**EXERCISE AIM**:
Copy all of the data that follows without altering a word.

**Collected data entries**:
━━━
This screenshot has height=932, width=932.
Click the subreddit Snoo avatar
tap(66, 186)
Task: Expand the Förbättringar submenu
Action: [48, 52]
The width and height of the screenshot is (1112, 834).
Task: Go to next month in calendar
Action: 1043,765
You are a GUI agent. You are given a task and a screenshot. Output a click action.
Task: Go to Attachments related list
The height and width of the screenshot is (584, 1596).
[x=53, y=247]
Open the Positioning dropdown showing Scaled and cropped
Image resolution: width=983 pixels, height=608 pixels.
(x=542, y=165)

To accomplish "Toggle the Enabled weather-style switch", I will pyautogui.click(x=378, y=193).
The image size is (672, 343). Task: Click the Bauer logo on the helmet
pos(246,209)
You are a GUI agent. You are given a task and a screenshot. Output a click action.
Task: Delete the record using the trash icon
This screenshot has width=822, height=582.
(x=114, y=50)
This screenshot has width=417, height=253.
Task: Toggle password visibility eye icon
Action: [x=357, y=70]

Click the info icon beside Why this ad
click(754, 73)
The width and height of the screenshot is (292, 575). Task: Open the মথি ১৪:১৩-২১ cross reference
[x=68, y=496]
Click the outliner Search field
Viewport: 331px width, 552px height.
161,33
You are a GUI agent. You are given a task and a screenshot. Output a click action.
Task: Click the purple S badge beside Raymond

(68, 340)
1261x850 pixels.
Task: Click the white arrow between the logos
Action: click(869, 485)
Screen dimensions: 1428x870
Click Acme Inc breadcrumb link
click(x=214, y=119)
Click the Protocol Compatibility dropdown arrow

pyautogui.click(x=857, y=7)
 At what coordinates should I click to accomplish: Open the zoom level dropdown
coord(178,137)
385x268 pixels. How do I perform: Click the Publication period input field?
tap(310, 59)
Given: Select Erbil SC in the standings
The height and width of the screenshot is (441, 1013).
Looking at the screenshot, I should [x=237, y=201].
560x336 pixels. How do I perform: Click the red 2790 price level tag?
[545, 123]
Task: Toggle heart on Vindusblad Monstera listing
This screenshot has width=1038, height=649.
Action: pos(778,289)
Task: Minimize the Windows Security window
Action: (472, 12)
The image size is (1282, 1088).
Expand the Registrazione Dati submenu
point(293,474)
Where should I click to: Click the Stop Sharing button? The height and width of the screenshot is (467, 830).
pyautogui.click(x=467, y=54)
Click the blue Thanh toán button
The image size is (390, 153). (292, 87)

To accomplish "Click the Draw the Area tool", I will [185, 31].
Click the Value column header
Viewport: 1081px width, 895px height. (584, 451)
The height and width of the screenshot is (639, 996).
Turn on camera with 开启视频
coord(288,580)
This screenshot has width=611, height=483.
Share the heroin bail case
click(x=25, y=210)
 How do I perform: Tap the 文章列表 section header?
━━━
**WRITTEN RESPONSE**:
This screenshot has height=932, width=932.
Click the subreddit Snoo avatar
tap(66, 186)
Task: Expand the Förbättringar submenu
Action: [48, 52]
The width and height of the screenshot is (1112, 834).
Task: Go to next month in calendar
Action: 1043,765
You are a GUI agent. You are given a task and a screenshot. Output a click action.
Task: Go to Attachments related list
The height and width of the screenshot is (584, 1596).
[x=53, y=247]
Open the Positioning dropdown showing Scaled and cropped
Image resolution: width=983 pixels, height=608 pixels.
(x=542, y=165)

To accomplish "Toggle the Enabled weather-style switch", I will pyautogui.click(x=378, y=193).
The image size is (672, 343). Task: Click the Bauer logo on the helmet
pos(246,209)
You are a GUI agent. You are given a task and a screenshot. Output a click action.
Task: Delete the record using the trash icon
This screenshot has width=822, height=582.
(x=114, y=50)
This screenshot has width=417, height=253.
Task: Toggle password visibility eye icon
Action: [x=357, y=70]

Click the info icon beside Why this ad
click(754, 73)
The width and height of the screenshot is (292, 575). Task: Open the মথি ১৪:১৩-২১ cross reference
[x=68, y=496]
Click the outliner Search field
Viewport: 331px width, 552px height.
161,33
You are a GUI agent. You are given a task and a screenshot. Output a click action.
Task: Click the purple S badge beside Raymond

(68, 340)
1261x850 pixels.
Task: Click the white arrow between the logos
Action: click(869, 485)
Screen dimensions: 1428x870
Click Acme Inc breadcrumb link
click(x=214, y=119)
Click the Protocol Compatibility dropdown arrow

pyautogui.click(x=857, y=7)
 At what coordinates should I click to accomplish: Open the zoom level dropdown
coord(178,137)
385x268 pixels. How do I perform: Click the Publication period input field?
tap(310, 59)
Given: Select Erbil SC in the standings
The height and width of the screenshot is (441, 1013).
Looking at the screenshot, I should [x=237, y=201].
560x336 pixels. How do I perform: Click the red 2790 price level tag?
[545, 123]
Task: Toggle heart on Vindusblad Monstera listing
This screenshot has width=1038, height=649.
Action: pos(778,289)
Task: Minimize the Windows Security window
Action: (472, 12)
The image size is (1282, 1088).
Expand the Registrazione Dati submenu
point(293,474)
Where should I click to: Click the Stop Sharing button? The height and width of the screenshot is (467, 830).
pyautogui.click(x=467, y=54)
Click the blue Thanh toán button
The image size is (390, 153). (292, 87)

To accomplish "Click the Draw the Area tool", I will [185, 31].
Click the Value column header
Viewport: 1081px width, 895px height. (584, 451)
The height and width of the screenshot is (639, 996).
Turn on camera with 开启视频
coord(288,580)
This screenshot has width=611, height=483.
Share the heroin bail case
click(x=25, y=210)
 How do I perform: Tap the 文章列表 section header?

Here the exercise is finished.